Highly suggest cortex, theirs are custom made JRI shocks (they are monotube) and JRI was started by a few ex penske engineers. They will do just about anything you want except use lower gas forces / pressure for softer total damping. They do this for liability reasons, they are not comfortable making an educated guess how low to go. Gas force directly relates to available compression at a given shaft velocity. So too little and you get cavitation and major hysteresis. Too much gas force and the "Cracking force" becomes higher, meaning you can see 50+lbs of initial force needed to see shim deflection BEFORE any meaniful damping begins (sort of like an additional 50lbs/in spring force). Roehrig calls it "Force at Zero Velocity" https://www.dropbox.com/s/kg9n7ftfe7ugrey/Force_at_Zero_Velocity_Explained.pdf?dl=0 -- I linked their paper for you, I recommend checking it out, even if you end up not caring about the technical execution it can potentially help you ask informed questions when you are ready to buy.You and me both. The plan was for proper coil overs this winter, but the motor refresh wiped me out. I keep doing everything backwards as I break parts. If only I had broken the stock suspension first
A set of Cortext/MCS coilovers are definitely on the list for this offseason if my wife doesn't end me.
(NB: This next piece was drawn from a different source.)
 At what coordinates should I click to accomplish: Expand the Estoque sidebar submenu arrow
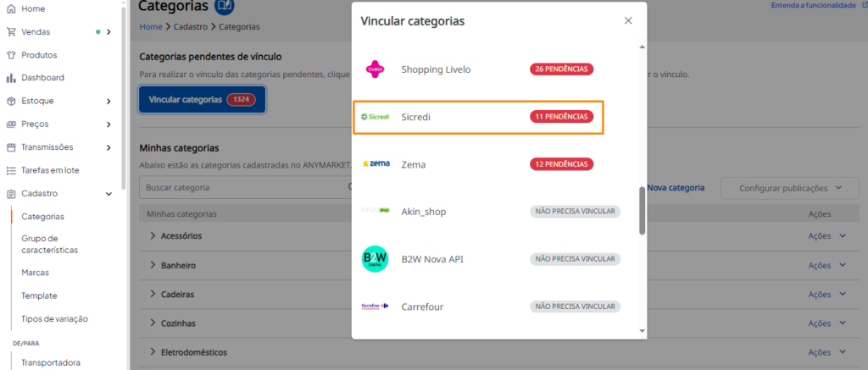pyautogui.click(x=109, y=102)
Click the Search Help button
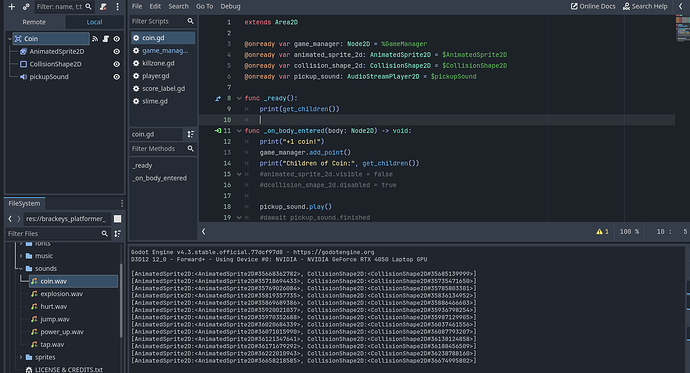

With the info I supplied in my long term damper project thread I spoke with Cortex / JRI, then based on your recommendation 5.2 and a few others. All agree (with regards to my targeted use case) I presented them with a valid justification on my specifications. I have not had the same experience with MCS and I have not had anyone who uses them give me much in the way of useful info.
To echo my posts on M6G, I'd address the following;
-Potential aero balance // Add to front aero, or raise front ride height to shift aero balance forward (result produced by rear wing being taken out of the airstream relative to the front)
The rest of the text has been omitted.